7. The financial digital human system according to claim 1, characterized in that, The digital human scene switching module includes: The scene image design unit designs exclusive digital human images for various financial service scenarios; The resource library management unit stores and manages the resource materials for various scene images; The switching control unit enables dynamic and smooth switching of the digital human's image; the system's preset rules use a multi-dimensional triggering rule, which is divided into two dimensions: user operation triggering and time / environment triggering. The switching effect evaluation unit monitors the response time and smoothness of image switching, collects user feedback, and optimizes the switching experience.
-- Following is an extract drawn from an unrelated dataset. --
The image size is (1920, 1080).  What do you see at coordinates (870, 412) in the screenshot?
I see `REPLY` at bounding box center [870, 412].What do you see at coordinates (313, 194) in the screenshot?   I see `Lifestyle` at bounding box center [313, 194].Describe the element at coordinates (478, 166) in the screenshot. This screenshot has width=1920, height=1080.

8. The financial digital human system according to claim 1, characterized in that, The user interface module includes: The interface rendering unit is responsible for the visual rendering of the digital human avatar and interactive interface; The operation capture unit captures various user operations through event listening technology, and then standardizes the operation signals and passes them to the corresponding backend modules for processing. The device adaptation unit enables the interface to adapt and adjust itself on PC and mobile devices; at the same time, it optimizes the interface loading speed and rendering accuracy to take into account the performance differences of different devices. The feedback display unit is responsible for transforming the processing results of the backend modules into user-perceptible interface feedback.

9. A financial digital human system according to claim 1, characterized in that, The knowledge base module includes: The knowledge storage unit collects structured content and synchronizes new rules in real time through the knowledge update unit; The intelligent retrieval unit quickly searches based on the content of the user's question and extracts the answer from the knowledge storage unit.

10. A financial digital human system according to claim 1, characterized in that, The access mode module includes: The client-side optimization unit optimizes page loading speed, interaction logic, and function layout for PC and mobile devices, respectively, based on user habits and performance requirements. The efficiency assessment unit monitors and evaluates the business processing efficiency of different devices, providing data support for edge optimization.